------ Source text ------

And yet, at a time when artists are still trying to navigate how the art business functions — and when visual art, unlike every other creative field, largely denies artists any kind of residuals from the resale of their work, the AWC’s most meaningful legacy might be less in its agitation for social justice or its attempts on influencing institutional behavior than in its ideas about equity. Members considered various forms of wealth distribution: Di Suvero, for instance, proposed a tax on the resale of work by deceased artists that could be disbursed to living artists in need. The idea of a basic annual income was batted around. More concrete was the Artist’s Reserved Rights Transfer and Sale Agreement, a sales contract worked up by Seth Siegelaub, a dealer who organized early Conceptual art exhibitions, and Robert Projansky, a lawyer, that sought to give artists a perpetual stake in the value of their work. It called for a 15 percent royalty fee on resale profit, artist approval of loans of their work to any institutions, and the right of an artist to know who purchased a piece of theirs (perhaps the most radical provision, as art buyers often insist on anonymity, a practice that’s only become more opaque as prices have risen.)

------ Data section ------

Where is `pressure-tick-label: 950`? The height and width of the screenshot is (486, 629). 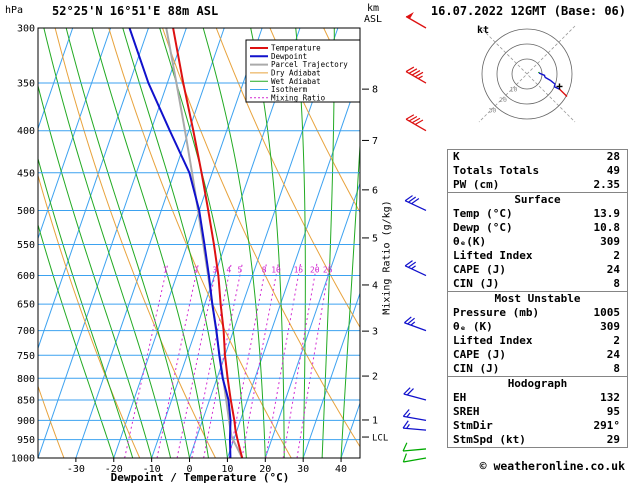
pressure-tick-label: 950 is located at coordinates (26, 440).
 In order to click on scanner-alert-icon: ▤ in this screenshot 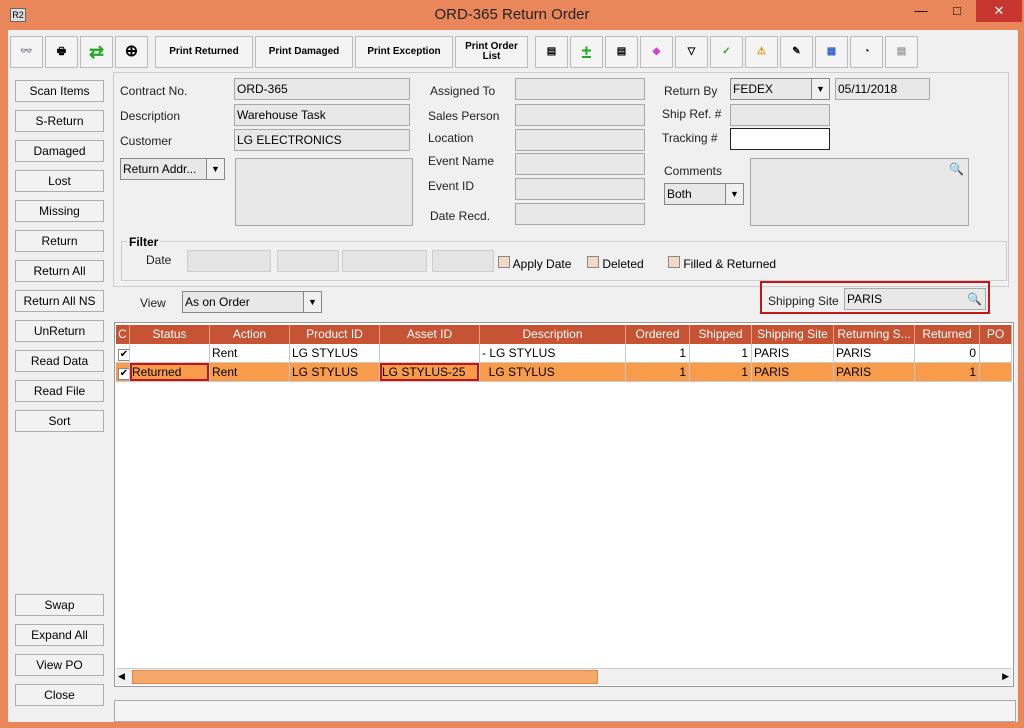, I will do `click(622, 52)`.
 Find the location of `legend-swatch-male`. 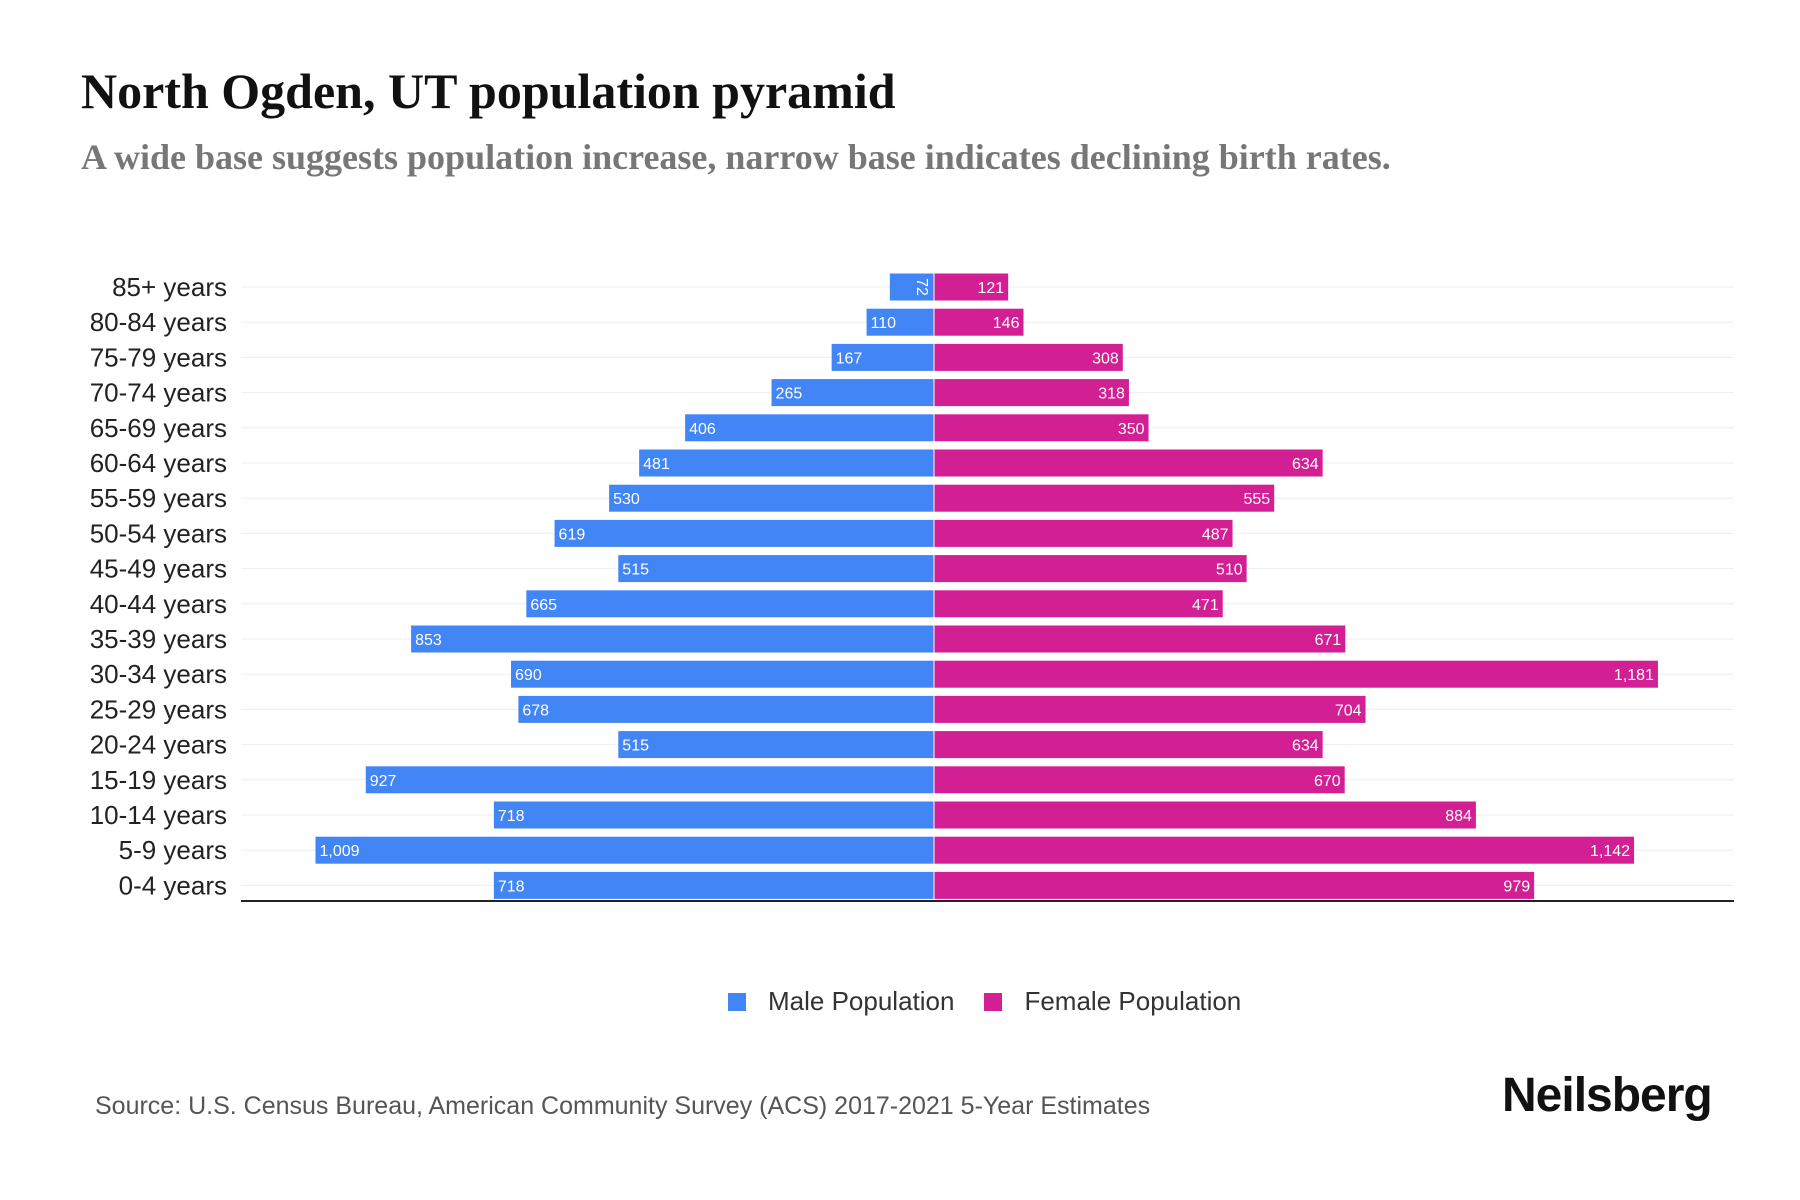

------

(Problems and tasks):
[1] Answer these from the passage about artists' resale rights:
(a) What tax did Di Suvero propose?
(b) What royalty fee on resale profit did the sales contract call for?
(c) Who worked up the Artist's Reserved Rights Transfer and Sale Agreement?
[2] Please extend the passage about artists' resale rights, picking up after its last sentence.
Nothing in the material is needed here.

(Answers to the problems):
[1]
(a) A tax on the resale of work by deceased artists, to be disbursed to living artists in need.
(b) A 15 percent royalty fee.
(c) Seth Siegelaub, a dealer, and Robert Projansky, a lawyer.

[2]
The Projansky contract, as it’s sometimes called, was impossible to enforce, and as the art market swelled in the ’80s, it quickly became a historical artifact. (Haacke continues to use it in the sale of his work.) Though it was arguably intended less as a practicable document than a kind of conceptual artwork, it’s had a long afterlife among people imagining a different model for buying, selling and exhibiting art. Collectors like Kasseem Dean, the hip-hop producer better known as Swizz Beatz, have lobbied for a 5 percent cut of auction house profits to go to the artist whose work is being sold on the secondary market, proposing a deal similar to those in the music industry. (If this was more of a kindness than parity, it was also, as Dean noted, an improvement. “If it’s 5 percent, if it’s 10 percent, it’s 100 percent more than what they getting now,” Dean said in 2023.) Agencies like ICNCLST, which represents the artists Futura and Nina Chanel Abney,;and art[cc]corp, which represents Sara Cwynar and Jacolby Satterwhite, now operate similarly to the entertainment industry, shepherding artists through lucrative brand deals and negotiating terms on their behalf. If you squint, these developments look like an extension of the framework AWC proposed 60 years ago.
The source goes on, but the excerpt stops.